Comecei a ver na net o que já tinha sido feito, aquilo que mais gostava e aquelas soluções que menos me agradavam. Decidi fazer mesmo o boneco e não a cara (embora tivesse visto bolos bem engraçados só da cara, gostei mais das outras soluções), acompanhado de um a quem chamei Super-D.
Acho que ficou bem engraçado. Não ficou perfeito, mas foi o que consegui, com todos os preparativos inerentes à festa. Fiquei bastante contente por ter sido eu a fazer o bolo do meu D. - D de Diogo. Ele estava radiante com a festa e com os amigos lá em casa!
Quanto à confecção da massa, o bolo era de noz com recheio de doce de abóbora... estava óptimo! A receita da doce Dra. Margarida (colega da minha mãe e minha professora no ciclo) continua a fazer sucesso! Adivinhem quem deu uma mãozinha a partir nozes?
Não consegui reunir todos os amigos e familiares no mesmo dia, por isso a festa continuou. No segundo dia, o novo bolo resultou num cenário diferente, com a mesma inspiração.

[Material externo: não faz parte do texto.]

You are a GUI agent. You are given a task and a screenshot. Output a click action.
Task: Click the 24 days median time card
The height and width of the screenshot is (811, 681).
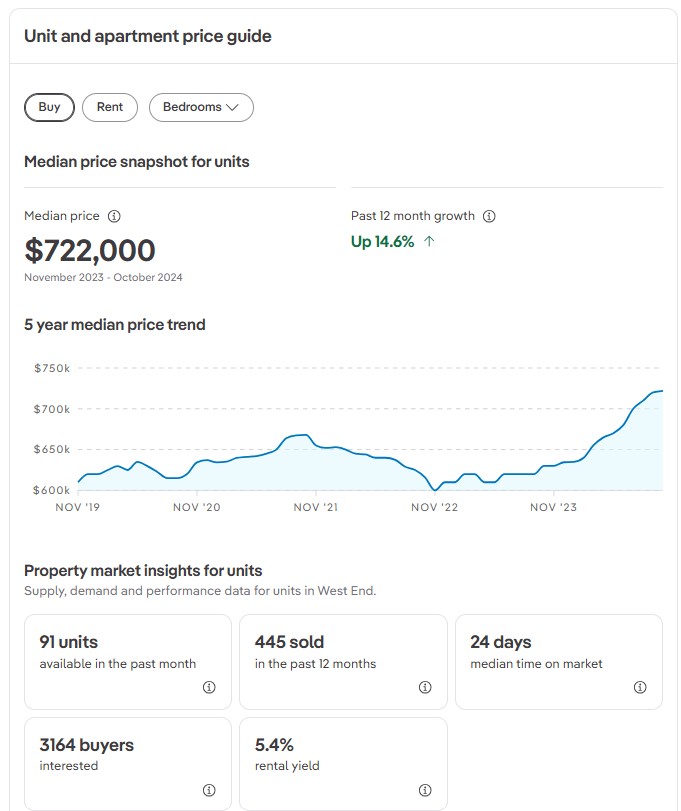pos(558,661)
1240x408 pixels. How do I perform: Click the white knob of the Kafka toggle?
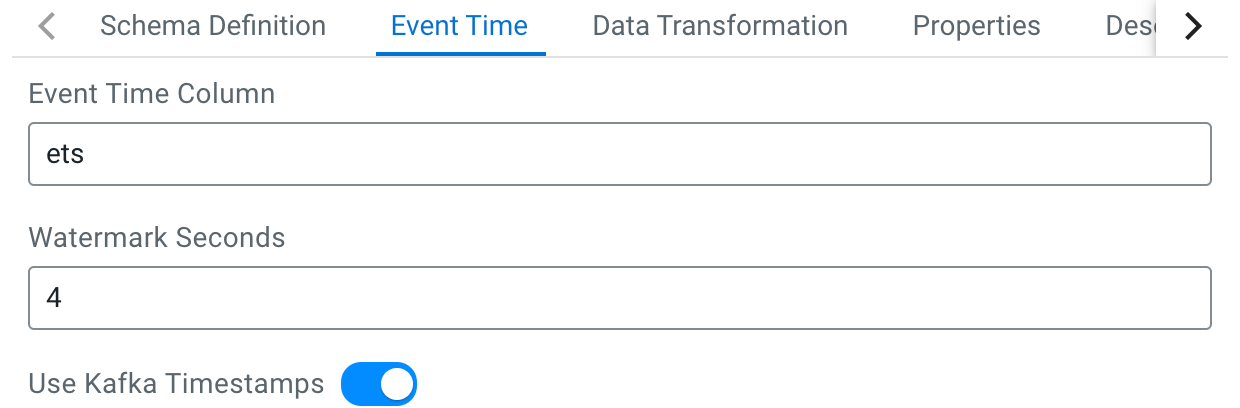396,384
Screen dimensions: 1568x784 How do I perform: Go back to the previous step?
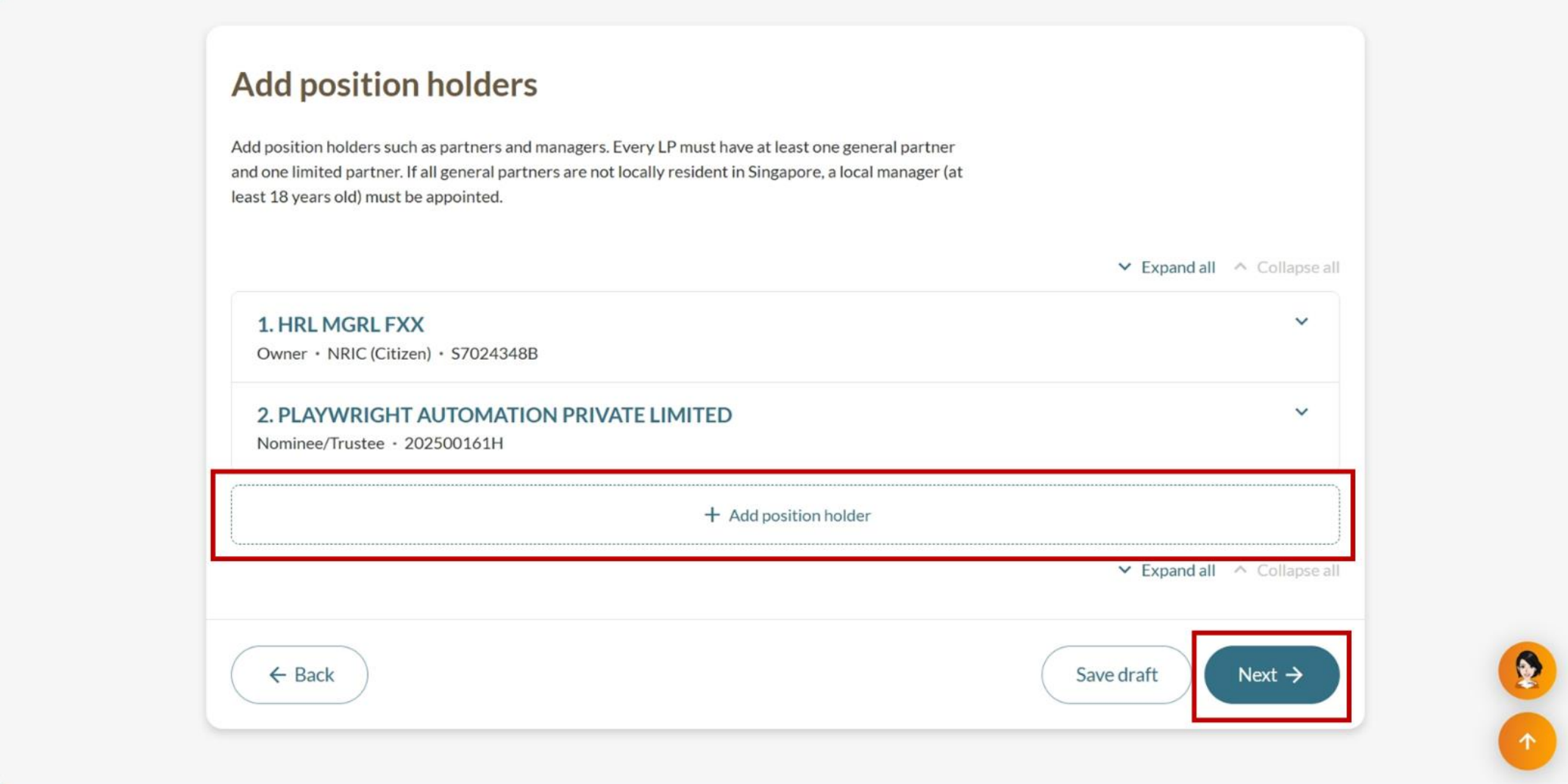(299, 674)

Depois de duas festas em casa, confesso que a disposição para o bolo da a festa da escola era outra. O tempo também mais curto ajudou à opção. Fiz um bolinho mais simples, e decorei-o apenas com umas estrelinhas. Tinha um busto de Homem-Aranha, usado há uns quantos anos num bolo do P., que veio mesmo a calhar! E ainda bem que não havia tanta bonecada em pasta de açúcar, porque mesmo assim as línguas dos meninos estavam azuis!